## EXTRACTED TEXT
## start
The Minister for Immigration and Citizenship, Senator Chris Evans, today announced that Minimum Salary Levels (MSLs) for temporary skilled overseas workers will increase by 3.8 per cent from 1 August 2008.

The increase is part of a package of reforms outlined in the Budget designed to improve the integrity of the temporary skilled migration (457 visa) program.

"Minimum Salary Levels for temporary skilled migrant workers have been frozen for more than two years and previous increases applied only to new entrants," Senator Evans said.

"This increase will apply to new temporary skilled migrants coming to work in Australia as well as those already in the workforce who are subject to an MSL.

"The 3.8 per cent increase is based on the Australian Bureau of Statistics all employees earnings increase for November 2006 - November 2007.

"It increases the safety net for skilled migrant workers to help preserve their earnings power and protect them from exploitation in the workplace."

The change will increase the current standard MSL from $41,850 to $43,440 per annum. For ICT professionals, the MSL will rise to $59,480 from $57,300. In regional areas, the MSL will rise to $39,100 (from $37,665) and $53,530 (from $51,570) for ICT professionals.

If an industrial instrument, such as an award or agreement, prescribes a level of salary that is higher than the MSL, then this is the salary that must be paid under Australian law.

Senator Evans said the MSL change could apply to up to 24,000 temporary skilled workers, depending on whether their employer had made any upward salary adjustments since their arrival in Australia.

There are currently more than 68,000 primary 457 visa holders working in Australia, most of whom are professional employees on incomes higher than the MSL.

The Department will directly contact employer sponsors affected by this change prior to August. The Department will also run an information campaign to inform existing visa holders of the change.

"The 457 visa scheme is important for the continued economic growth of Australia and we must ensure that the community supports the program," Senator Evans said.
## end
## RECORDED INFORMATION
## start
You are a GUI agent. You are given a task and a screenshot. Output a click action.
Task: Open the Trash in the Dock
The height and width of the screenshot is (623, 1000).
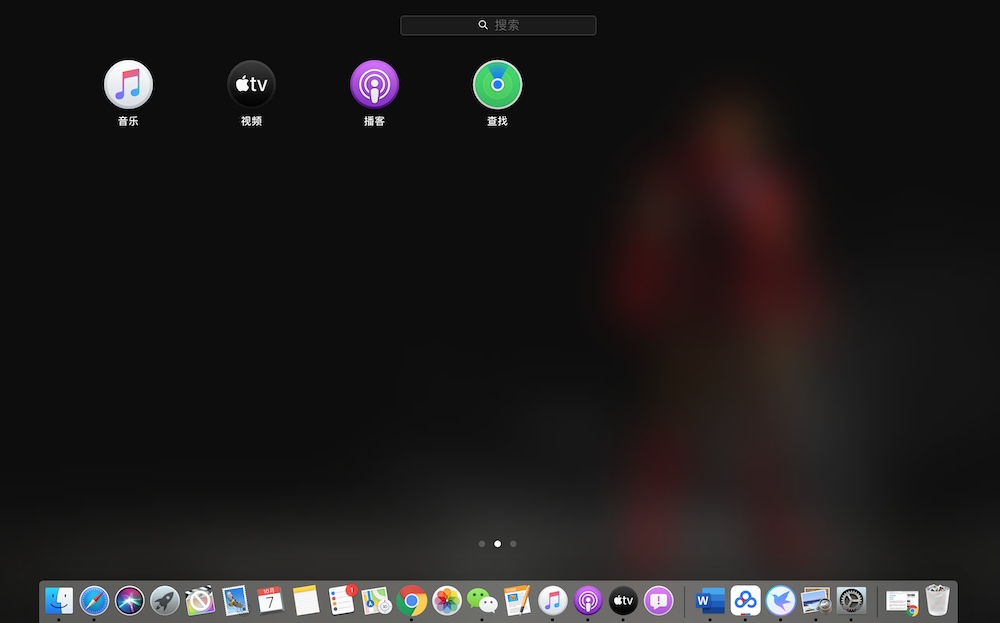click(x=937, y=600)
## end
## start
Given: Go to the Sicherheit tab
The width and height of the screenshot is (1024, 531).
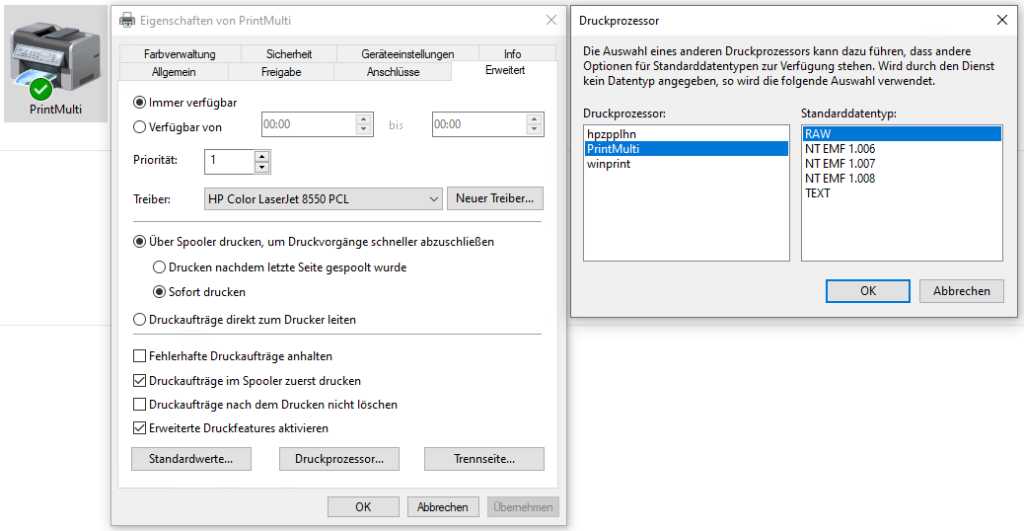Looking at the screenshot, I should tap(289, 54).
## end
## SET TASK 1
In the announcement on minimum salary levels, rewrite the paragraph beginning "The change will increase the current standard MSL" as a bulleted list that keeps every figure.
## SET TASK 2
Using the announcement on minimum salary levels, answer each question on its own line:
(a) From what date will the increase take effect?
(b) How many primary 457 visa holders are currently working in Australia?
(c) Which group will the Department contact directly before August?

## EXERCISE ANSWER 1
- Standard MSL: rises from $41,850 to $43,440 per annum
- ICT professionals: rises from $57,300 to $59,480
- Regional areas: rises from $37,665 to $39,100
- Regional ICT professionals: rises from $51,570 to $53,530

## EXERCISE ANSWER 2
(a) 1 August 2008
(b) More than 68,000
(c) Employer sponsors affected by the change